Today's police managers - the Chiefs, Deputy Chiefs, Captains, and those of equivalent rank - are leading departments facing challenges forcing them to rethink the way they lead and carry out their agency mission. They face these challenges under tremendous pressure from the politicians and managers who oversee them, and sometimes at whose pleasure (or whim) they serve, from the public, from the media, from employee unions, and from subordinates.
One of the challenges they face is not uncommon at all, but one that is exacerbated by current issues - police morale.
New Twists on an Old Problem
We have studied and written about police morale in the past, and from those early articles received a wealth of feedback from readers. In short - and this is about as brief a summation of the matter you will get, culled from comments and emails from active and retired cops of all ranks - Poor morale has been, and continues to be, a serious problem in law enforcement. The reasons given vary, and some are age-old, but lately there are new relatively new twists that further threaten morale.
New Twist #1 - the Economy
Out of the economic turmoil that has marked the past couple years have come calls for fiscal austerity from a public suspicious of government spending, disgusted with perceived wastefulness, and calling for greater accountability of how their tax dollars are spent. Calling for cutbacks on public safety spending, once a third-rail topic, were no longer off-limits as voters and politicians took aim at first-responders.
Public pushback has resulted in large-scale cutbacks on equipment, overtime, training budgets, and manpower. Layoffs of sworn officers were once unheard of but are now common and, in some states (such as our own state of Illinois), cries for pension reform - if not the outright abolition of the pension system - are in full-throat.
Just try suggesting a corresponding reduction in police service and see what happens...
New Twist #2 - Media Influence
Law enforcement is one of the most highly visible but least understood professions. Someone can watch every episode of every crime drama or police reality show ever made and never come close to understanding the job. People think they know police and policing based on snippets of information and dramatizations and are quick to offer their thoughts about not just what cops do, but how they should be doing it.
Whether the ever-increasing but still largely faux intimacy with police work most people have developed is a good thing or bad is open to debate.
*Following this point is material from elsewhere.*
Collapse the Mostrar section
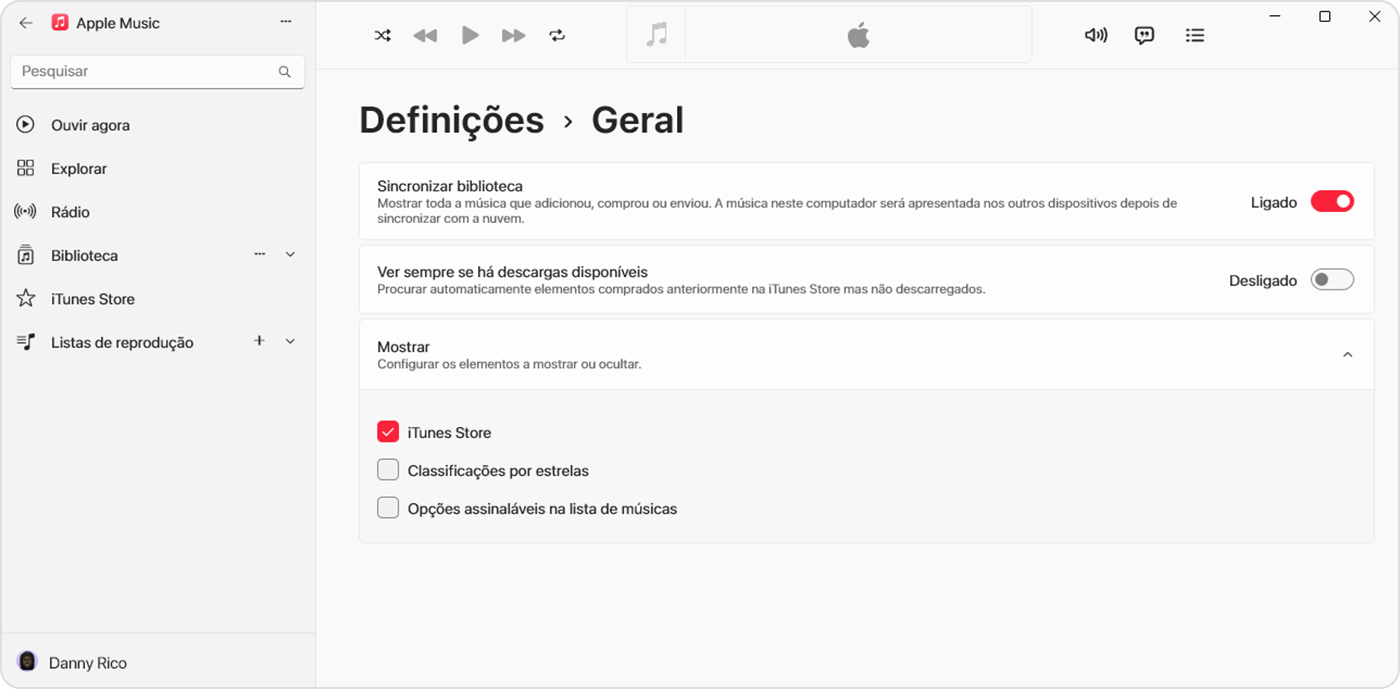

It has spawned such developments as the CSI Effect and awareness - if not necessarily an understanding - of police response, tactics, and weapons. It has raised expectations unrealistically high about investigations, or kept them low, as when fictional depictions of corruption or bad behavior are experienced not as anomalies driving a plotline but as normal behavior.
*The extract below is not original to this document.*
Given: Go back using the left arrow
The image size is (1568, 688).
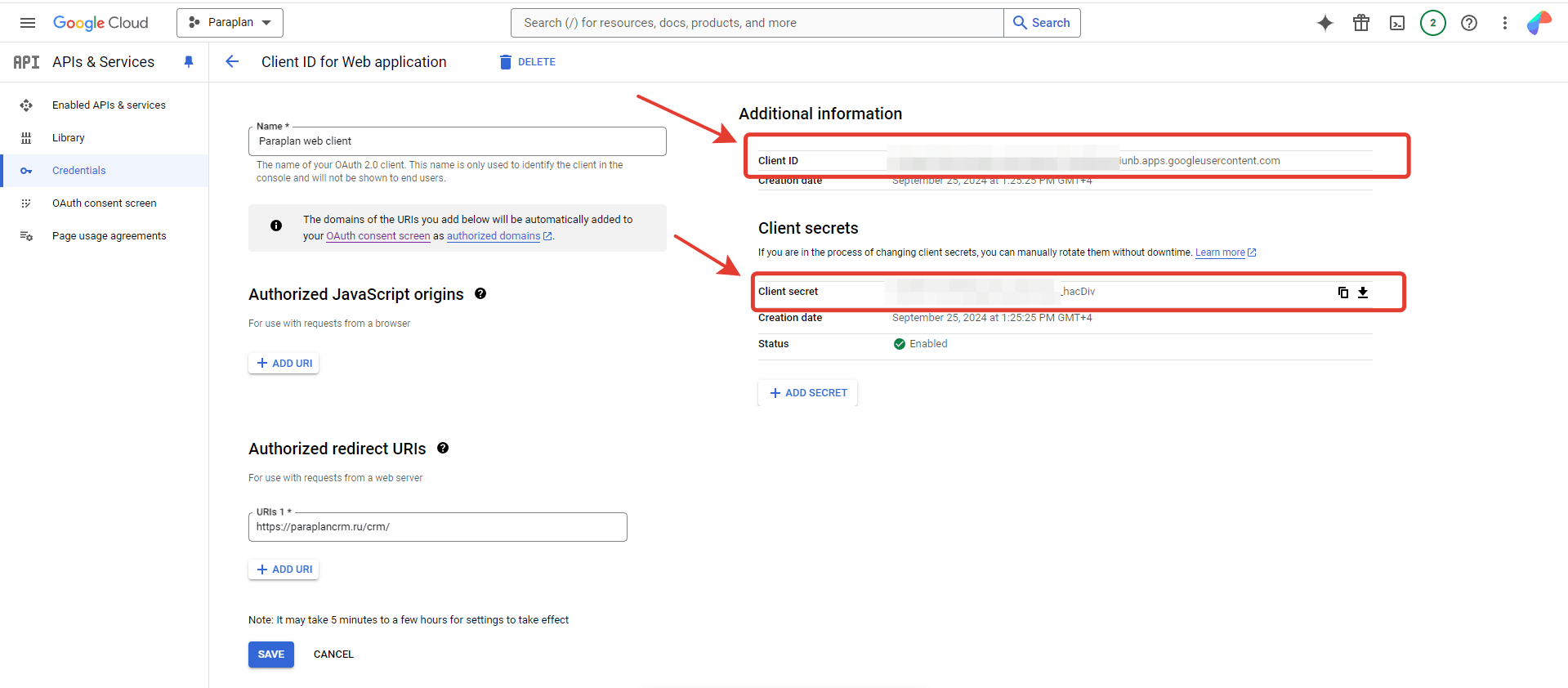Looking at the screenshot, I should pyautogui.click(x=232, y=62).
Cops have long groused about perceptions of unfair news media coverage, so that is nothing new, but what is new is threefold:
First, news sources now extend beyond the traditional outlets (network TV or radio, and traditional print mediums) to reach a wider audience through nontraditional outlets. While this information explosion is generally a good thing, it has also provided equal access to fringe players with little or no journalistic training, values, or integrity competing for readers/viewers/listeners, including more than a few cop-haters ready to bash law enforcement.
Second, no longer is local media coverage local. Breaking news in Akron becomes breaking news in Annapolis, Anchorage, and Atlanta as fast as someone can download and send it. Lose your cool on a traffic stop while a video recorder is running and watch how fast it goes viral!